I use visualizations with my clients because I believe they are useful in working through issues and to promote relaxation. The reason this technique works is because our brains don’t know the difference between a real event or an imagined one. So in that sense we can ‘trick’ our brains which in turn produces an actual change in our physiology.
I think that’s where my skepticism comes from in using an acting technique during a job interview: When you’re using an acting technique, you know you’re using it vs. experiencing an actual emotion. I admit that I have some bias against the word ‘acting’ because I believe most of us interpret it to mean ‘not real’ or ‘fake’. But now that I think about, that’s exactly what I advise my clients to do: practice and prepare your interview answers and then ‘act’ as if it is authentic and not rehearsed.
Hmmmm….I may need to rethink this.
OK, here’s my compromise: what you’re preparing, the words you use, the message must be authentic. You can’t answer interview questions with untruths or make up a background and experience that are false. To deliver that really would be acting. However,how you deliver your message you’ve prepared can be considered acting since the words are prepared in advance and your goal is to deliver them in a fresh manner.

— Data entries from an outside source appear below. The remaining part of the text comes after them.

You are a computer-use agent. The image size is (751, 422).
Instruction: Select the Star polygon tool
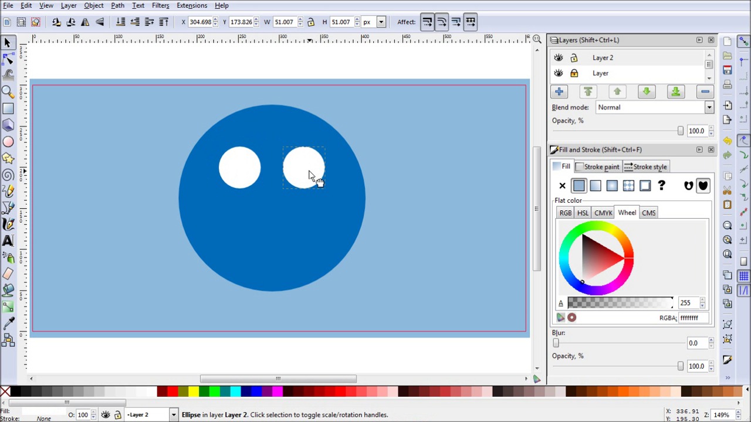pos(8,158)
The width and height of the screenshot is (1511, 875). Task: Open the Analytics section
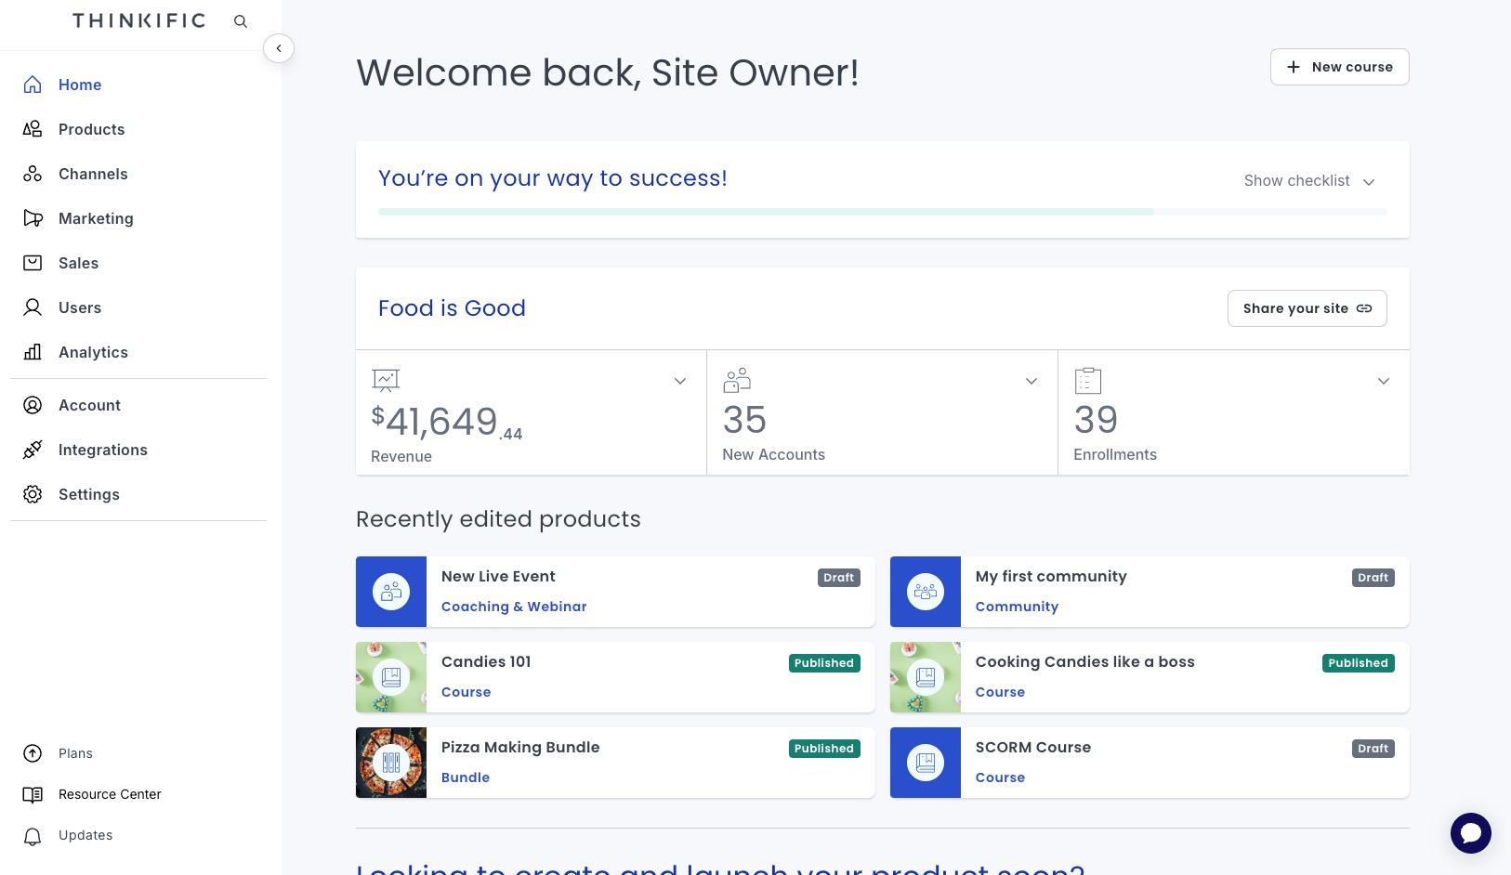tap(93, 352)
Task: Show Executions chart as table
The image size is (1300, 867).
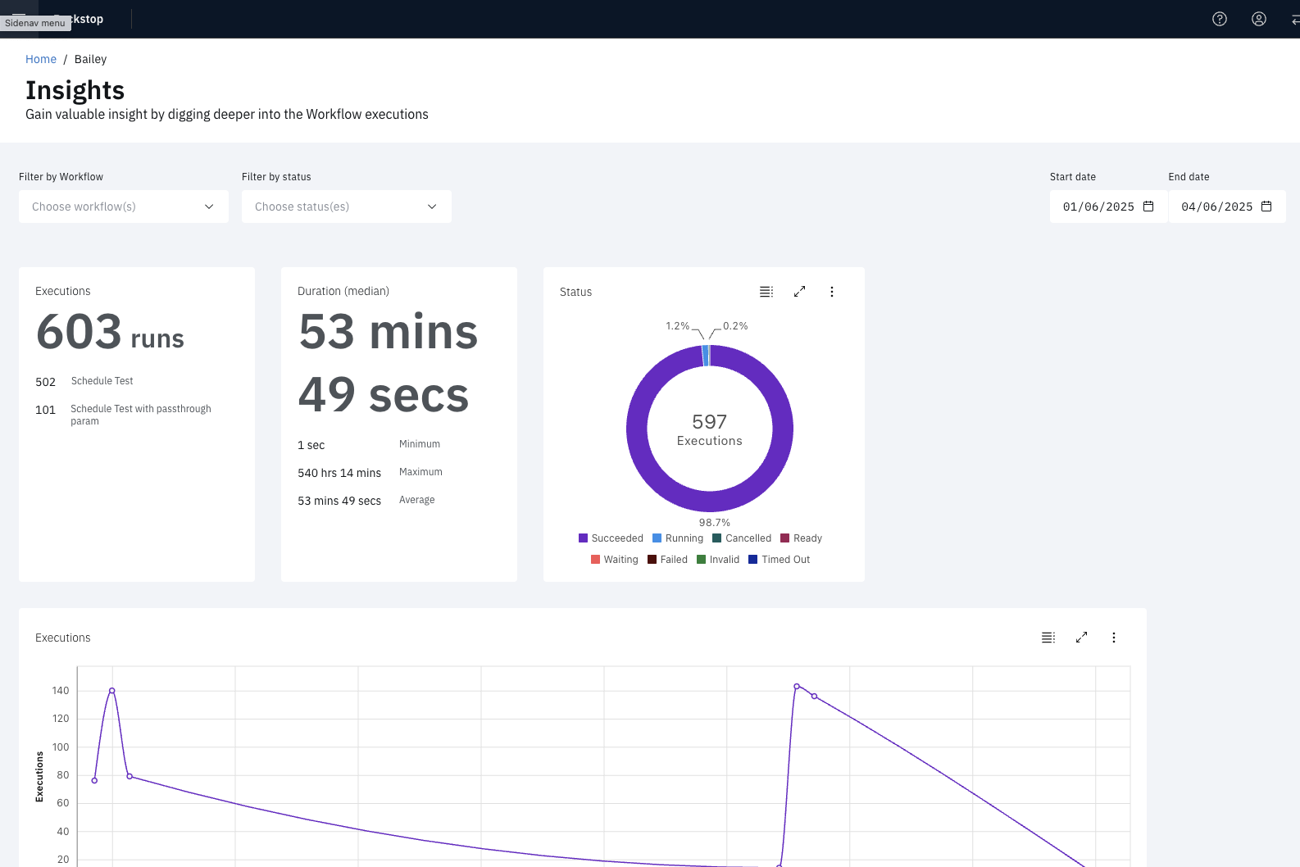Action: pyautogui.click(x=1048, y=638)
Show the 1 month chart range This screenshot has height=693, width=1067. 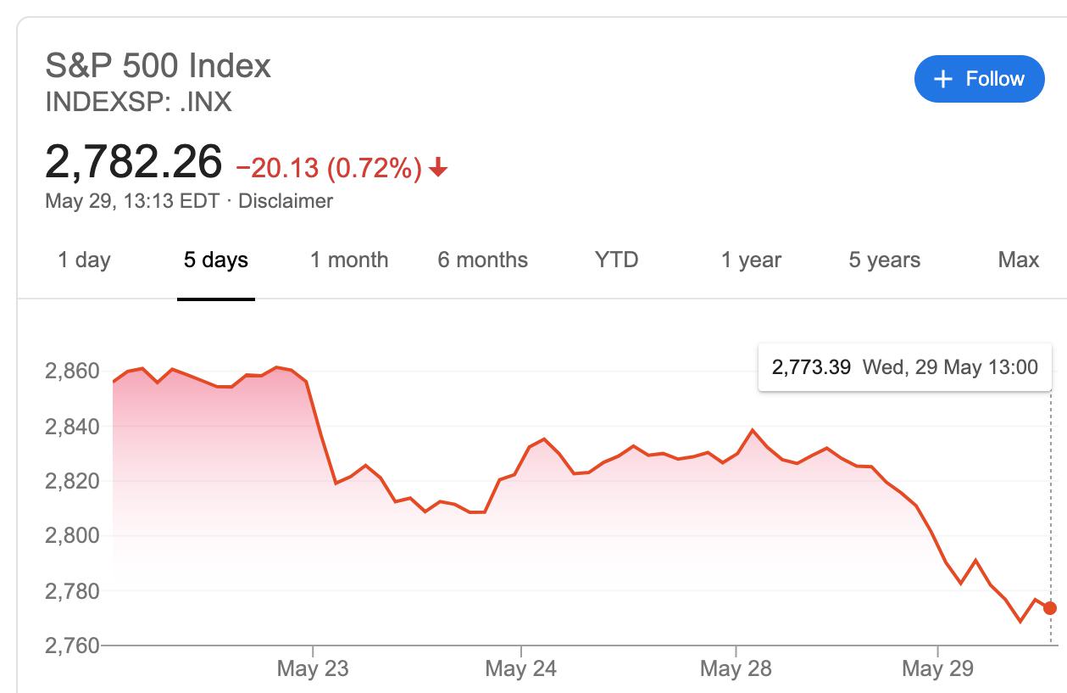pos(349,260)
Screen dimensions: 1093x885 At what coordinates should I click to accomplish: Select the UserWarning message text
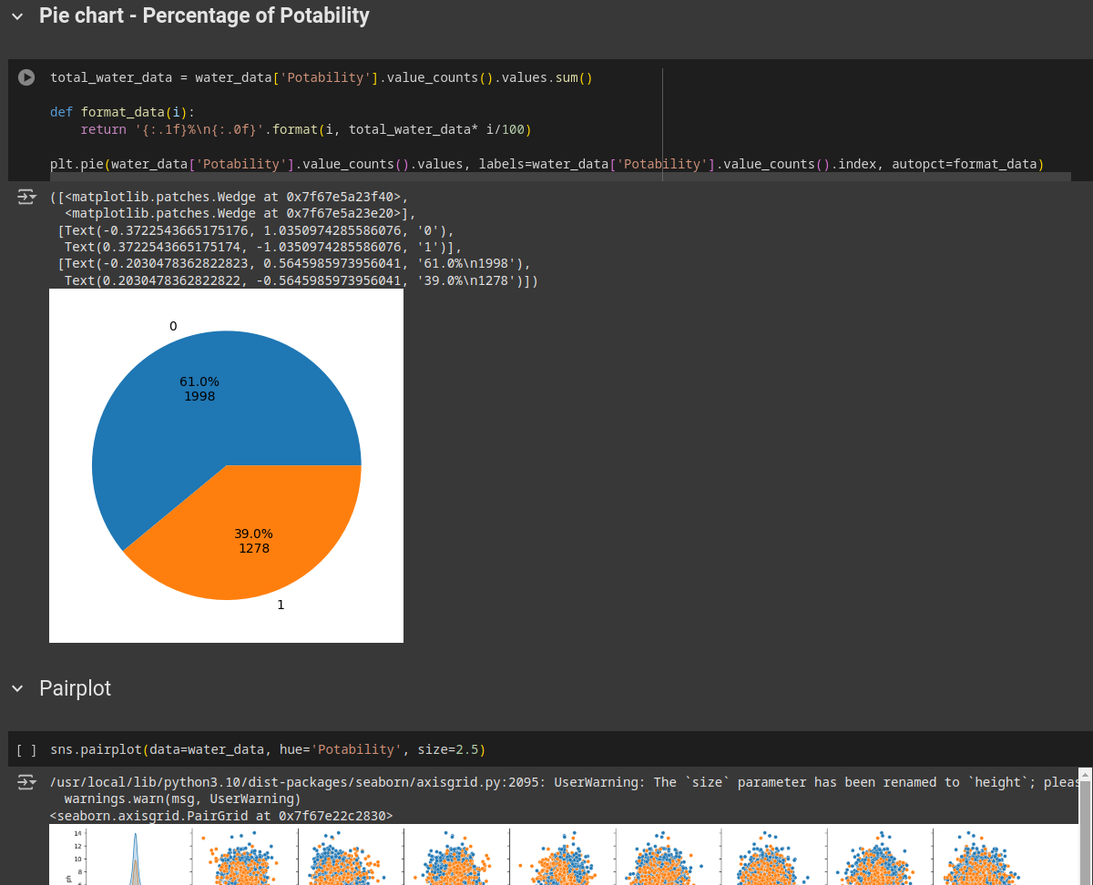455,781
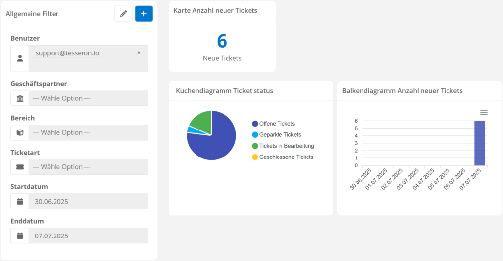503x261 pixels.
Task: Open the Geschäftspartner dropdown
Action: [x=88, y=98]
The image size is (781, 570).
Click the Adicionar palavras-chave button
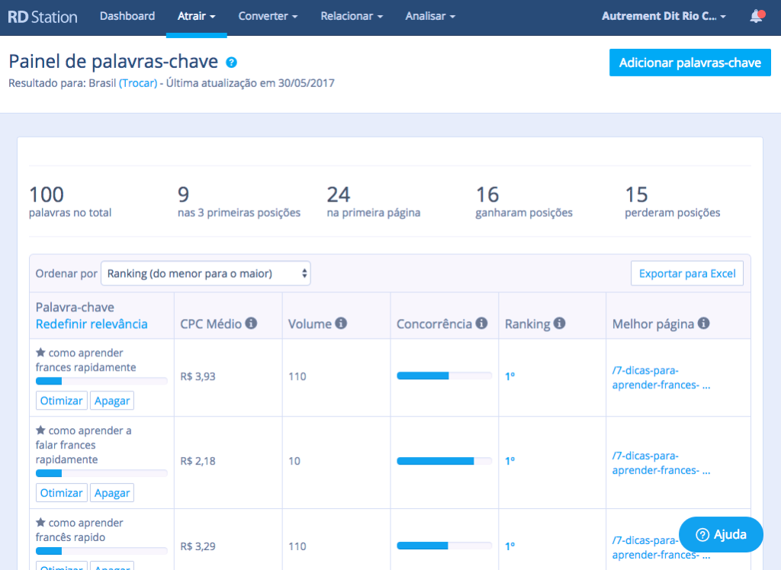coord(689,63)
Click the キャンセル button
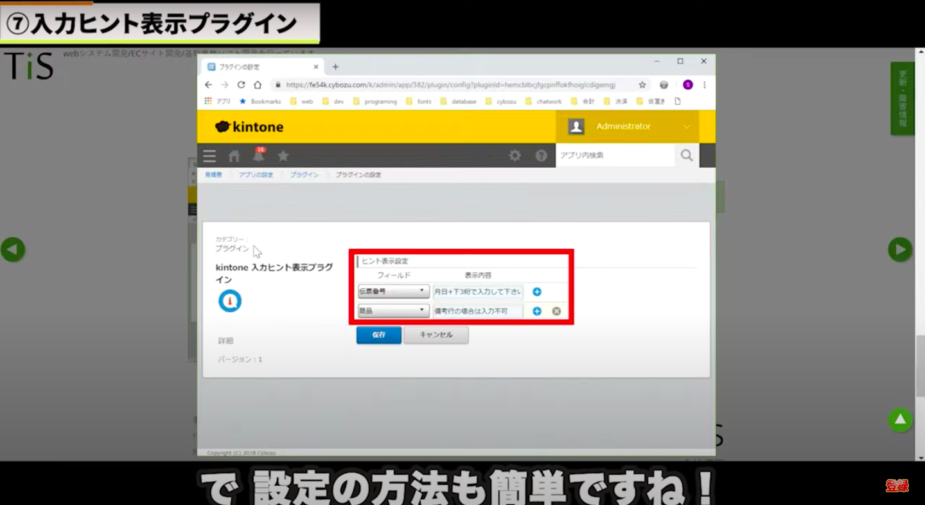 (x=436, y=335)
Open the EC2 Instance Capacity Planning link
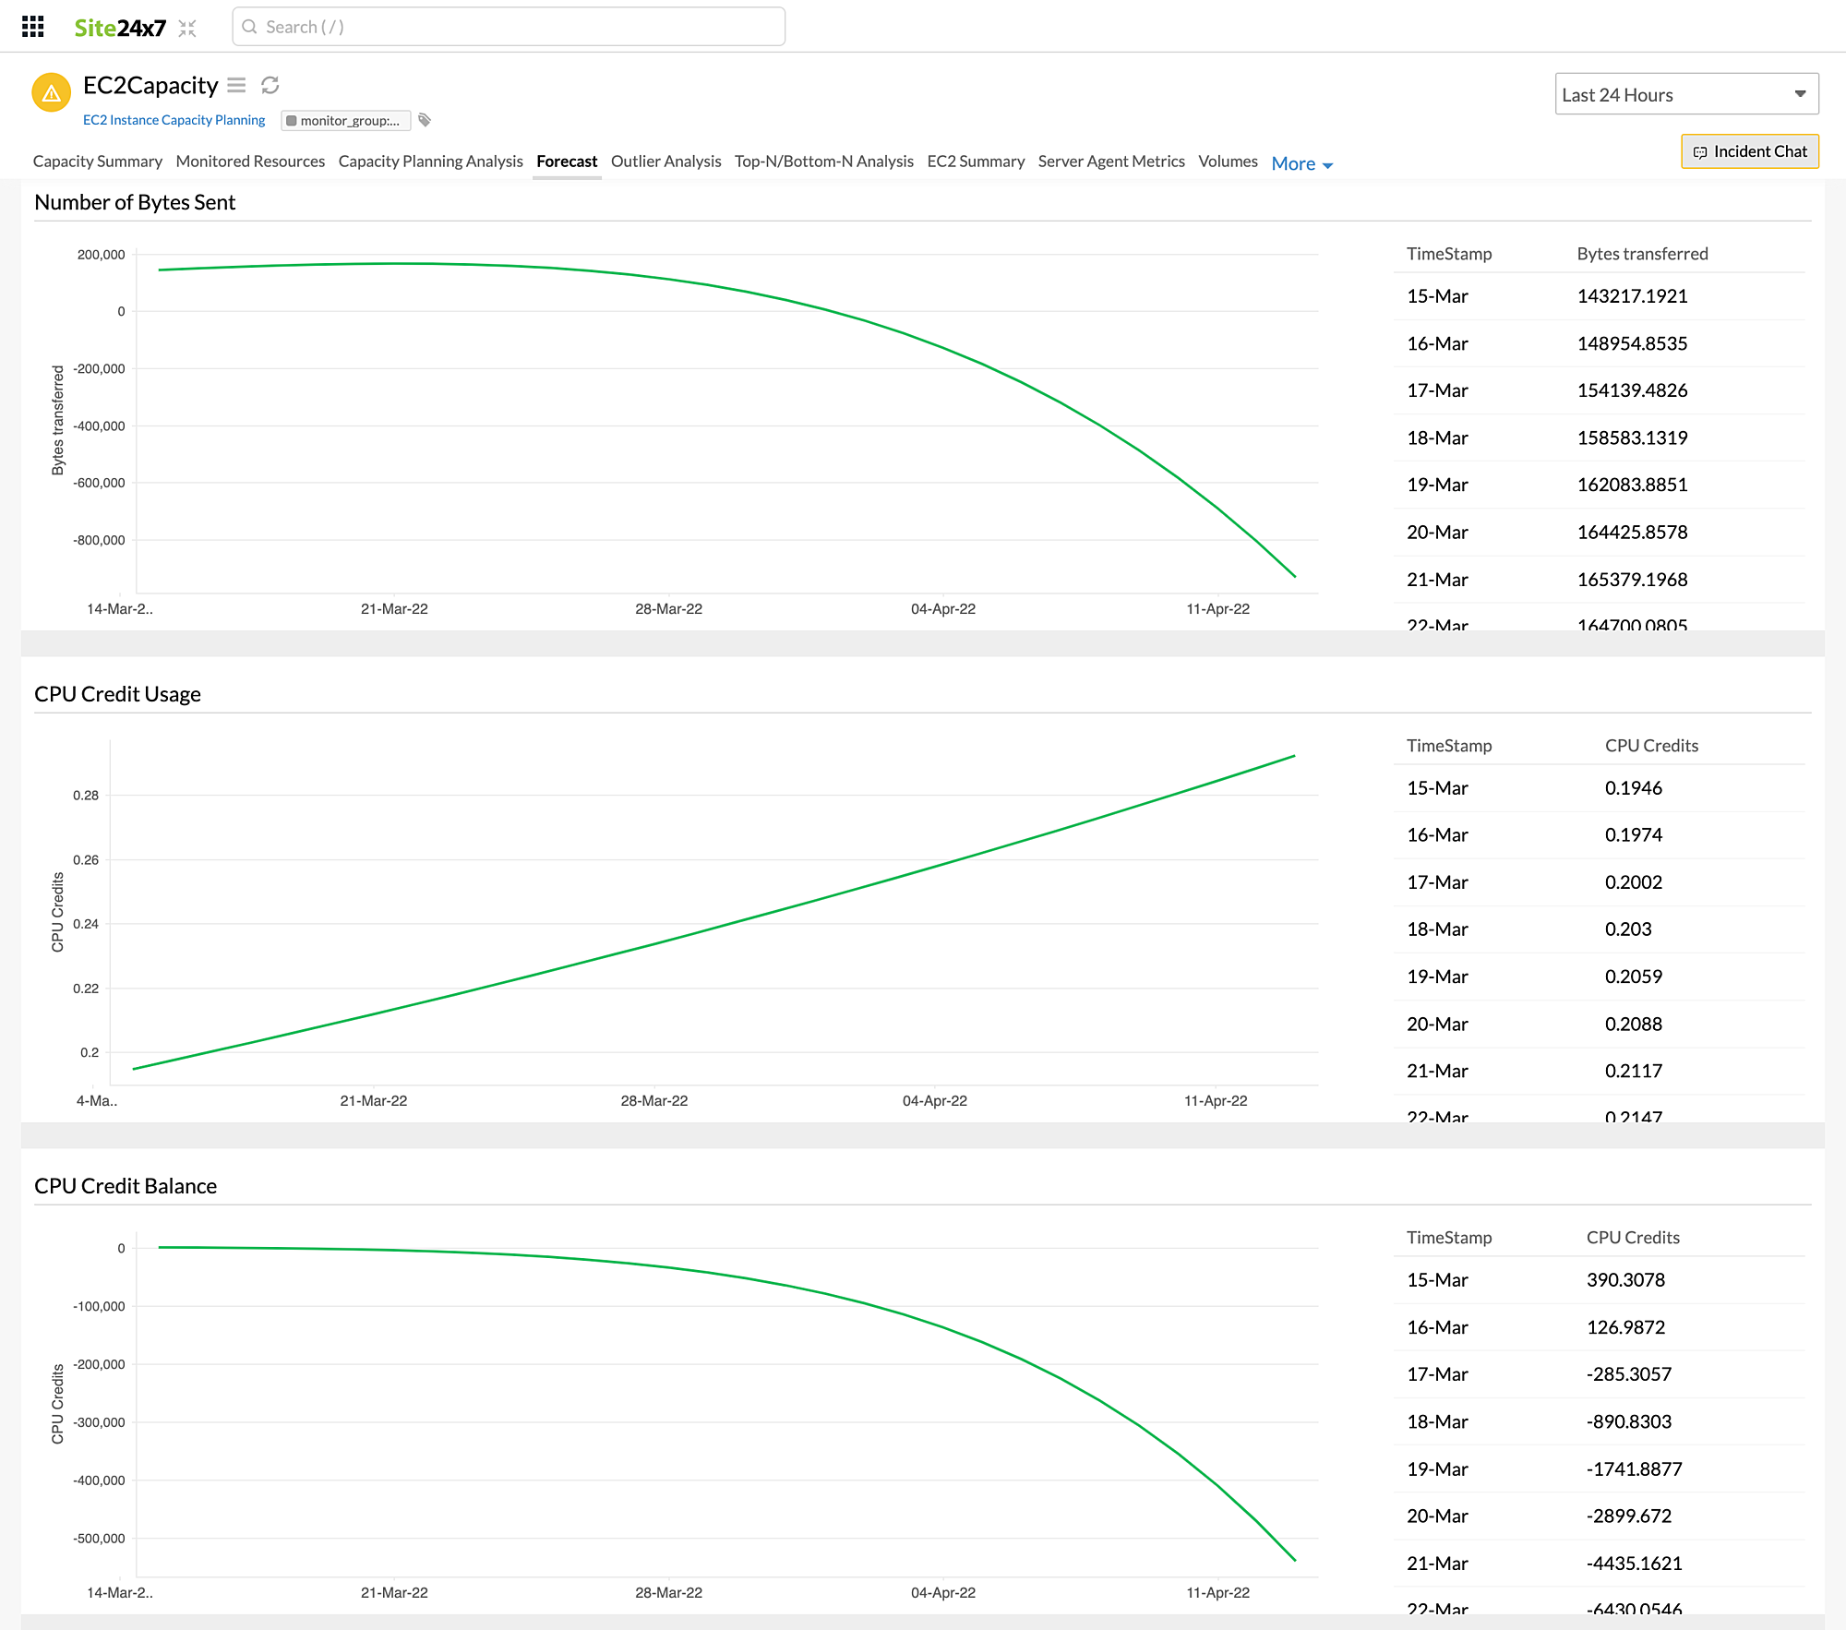 tap(174, 119)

Here’s the trick: You really do have to uber-prepare your interview responses so they sound authentic, fresh and conversational. If you’ve ever prepared any type of presentation, you know that there’s a tipping point in your preparation process when you feel comfortable with the material AND you can make it sound unrehearsed.
So go and prepare your accurate and truthful interview answers and then put in the effort until your delivery sounds relaxed and casual, i.e. …not acted.